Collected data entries
┄┄┄┄┄┄┄┄┄┄┄┄┄┄┄┄┄┄┄┄
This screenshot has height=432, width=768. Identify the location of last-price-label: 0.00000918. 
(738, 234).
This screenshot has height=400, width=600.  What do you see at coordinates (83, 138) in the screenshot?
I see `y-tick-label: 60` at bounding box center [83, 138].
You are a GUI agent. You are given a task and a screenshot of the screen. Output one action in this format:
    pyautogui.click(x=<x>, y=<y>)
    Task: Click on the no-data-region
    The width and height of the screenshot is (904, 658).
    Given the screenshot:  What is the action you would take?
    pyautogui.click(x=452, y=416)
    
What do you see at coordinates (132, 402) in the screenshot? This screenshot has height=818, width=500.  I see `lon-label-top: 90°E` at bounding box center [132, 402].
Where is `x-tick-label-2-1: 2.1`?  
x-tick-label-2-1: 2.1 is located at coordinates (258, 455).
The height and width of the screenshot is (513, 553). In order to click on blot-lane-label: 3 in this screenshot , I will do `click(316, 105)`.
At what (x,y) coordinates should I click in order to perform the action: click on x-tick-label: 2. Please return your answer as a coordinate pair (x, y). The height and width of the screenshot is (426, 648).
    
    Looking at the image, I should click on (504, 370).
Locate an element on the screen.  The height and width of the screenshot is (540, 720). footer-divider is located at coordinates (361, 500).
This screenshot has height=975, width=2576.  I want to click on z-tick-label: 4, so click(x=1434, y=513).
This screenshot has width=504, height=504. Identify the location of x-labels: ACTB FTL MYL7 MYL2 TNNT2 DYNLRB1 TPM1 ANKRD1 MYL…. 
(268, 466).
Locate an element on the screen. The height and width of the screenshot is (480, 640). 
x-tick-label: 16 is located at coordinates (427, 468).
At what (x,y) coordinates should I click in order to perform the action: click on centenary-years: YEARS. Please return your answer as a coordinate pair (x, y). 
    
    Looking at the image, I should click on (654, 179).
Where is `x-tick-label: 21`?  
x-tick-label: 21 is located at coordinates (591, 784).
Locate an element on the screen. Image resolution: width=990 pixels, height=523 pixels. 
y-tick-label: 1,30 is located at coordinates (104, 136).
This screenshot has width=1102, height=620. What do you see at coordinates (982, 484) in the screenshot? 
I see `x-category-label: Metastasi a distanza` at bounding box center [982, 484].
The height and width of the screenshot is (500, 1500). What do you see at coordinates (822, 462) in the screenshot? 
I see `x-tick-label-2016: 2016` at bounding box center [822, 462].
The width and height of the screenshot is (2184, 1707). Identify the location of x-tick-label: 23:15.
┄┄┄┄┄┄┄┄┄┄┄┄┄┄┄┄┄┄┄┄
→ What this task involves
Rewrite every one of the rows above, changing "Identify the location of" to "Find the position of" and leaving everything else the same.

→ Solution to the exercise
This screenshot has height=432, width=768. Find the position of last-price-label: 0.00000918. 
(738, 234).
This screenshot has height=400, width=600.  What do you see at coordinates (83, 138) in the screenshot?
I see `y-tick-label: 60` at bounding box center [83, 138].
You are a GUI agent. You are given a task and a screenshot of the screen. Output one action in this format:
    pyautogui.click(x=<x>, y=<y>)
    Task: Click on the no-data-region
    The width and height of the screenshot is (904, 658).
    Given the screenshot:  What is the action you would take?
    pyautogui.click(x=452, y=416)
    
What do you see at coordinates (132, 402) in the screenshot? This screenshot has height=818, width=500.  I see `lon-label-top: 90°E` at bounding box center [132, 402].
Where is `x-tick-label-2-1: 2.1`?  
x-tick-label-2-1: 2.1 is located at coordinates (258, 455).
The height and width of the screenshot is (513, 553). In order to click on blot-lane-label: 3 in this screenshot , I will do `click(316, 105)`.
At what (x,y) coordinates should I click in order to perform the action: click on x-tick-label: 2. Please return your answer as a coordinate pair (x, y). The height and width of the screenshot is (426, 648).
    
    Looking at the image, I should click on (504, 370).
Locate an element on the screen.  The height and width of the screenshot is (540, 720). footer-divider is located at coordinates (361, 500).
This screenshot has height=975, width=2576.  I want to click on z-tick-label: 4, so click(x=1434, y=513).
This screenshot has width=504, height=504. Find the position of x-labels: ACTB FTL MYL7 MYL2 TNNT2 DYNLRB1 TPM1 ANKRD1 MYL…. 
(268, 466).
Locate an element on the screen. The height and width of the screenshot is (480, 640). 
x-tick-label: 16 is located at coordinates (427, 468).
At what (x,y) coordinates should I click in order to perform the action: click on centenary-years: YEARS. Please return your answer as a coordinate pair (x, y). 
    
    Looking at the image, I should click on (654, 179).
Where is `x-tick-label: 21`?  
x-tick-label: 21 is located at coordinates (591, 784).
Locate an element on the screen. Image resolution: width=990 pixels, height=523 pixels. 
y-tick-label: 1,30 is located at coordinates (104, 136).
This screenshot has width=1102, height=620. What do you see at coordinates (982, 484) in the screenshot? 
I see `x-category-label: Metastasi a distanza` at bounding box center [982, 484].
The height and width of the screenshot is (500, 1500). What do you see at coordinates (822, 462) in the screenshot? 
I see `x-tick-label-2016: 2016` at bounding box center [822, 462].
The width and height of the screenshot is (2184, 1707). Find the position of x-tick-label: 23:15.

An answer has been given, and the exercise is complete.